Соловей, «словами поющий», двенадцать слов своих выговаривающий четко и голосисто, в своем каком-то порядке и с огромнейшей к ним любовью, на тысячи лет заворожил человека… Общепризнанный друг влюбленных и поэтов… Кто из поэтов не воспевал соловья? Не было такого поэта…
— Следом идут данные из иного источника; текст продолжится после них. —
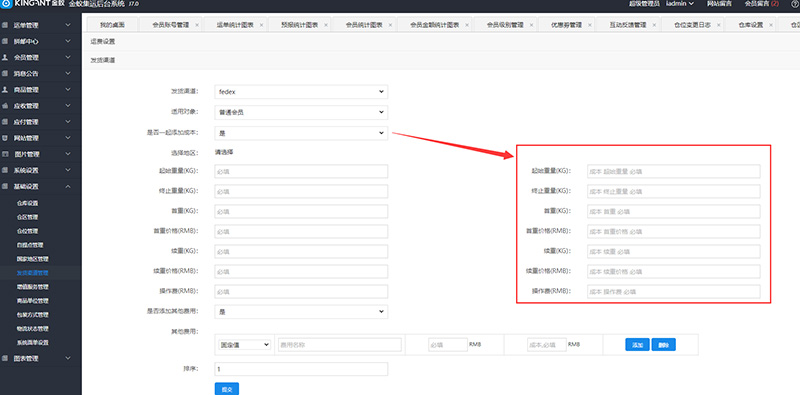Expand the 图表管理 sidebar menu

[68, 359]
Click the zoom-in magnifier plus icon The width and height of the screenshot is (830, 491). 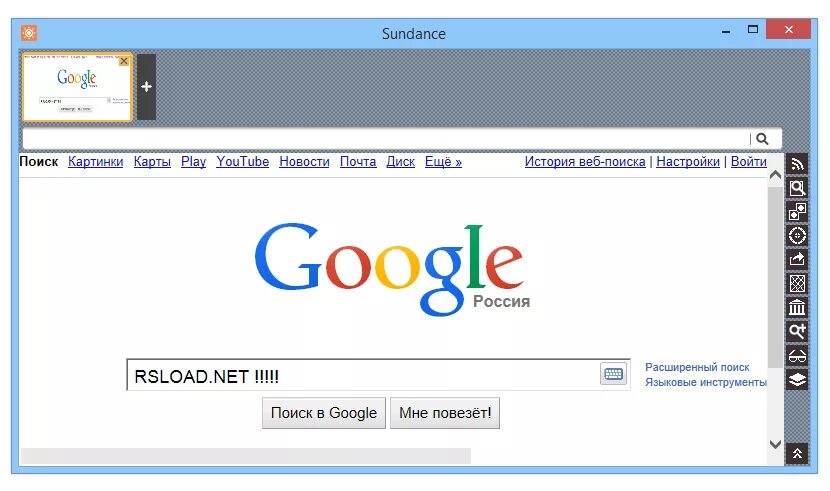tap(797, 331)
Но Авдеич, седенький Авдеич, любивший фуражки с кантами, он возроптал… Он восстал!.. Он сказал себе самому: «Я тоже поэт, и я тоже — влюбленный… И я не хочу, чтобы соловей был пределом птичьей певучести!.. Верю и исповедую, что в глухих, неприступных для человека местах, украшенный синими и красными лентами на груди, хоронится, скрывается подлинная птичья красота и слава, ровно вдвое лучший певец, чем самый лучший из соловьев, и имя ему — аракуш… Только тем и живу я, только тем и горд я, что о нем знаю… Только эта мечта зовет меня и тянет, чтобы в моей комнатенке тесной, мною пойманный и обручненный, запел не какой-то соловей, и не „пестрый волчок“, и не „варакушка“, а настоящий аракуш… Вот, слышите, поет?.. Вот, слышите, три-на-дцатое колено… И дальше и дальше… Побиты все соловьиные рекорды… Пятнадцать колен… Двадцать колен… Считайте лучше… Двадцать два… Двадцать три… Два- дцать че-ты-ре…»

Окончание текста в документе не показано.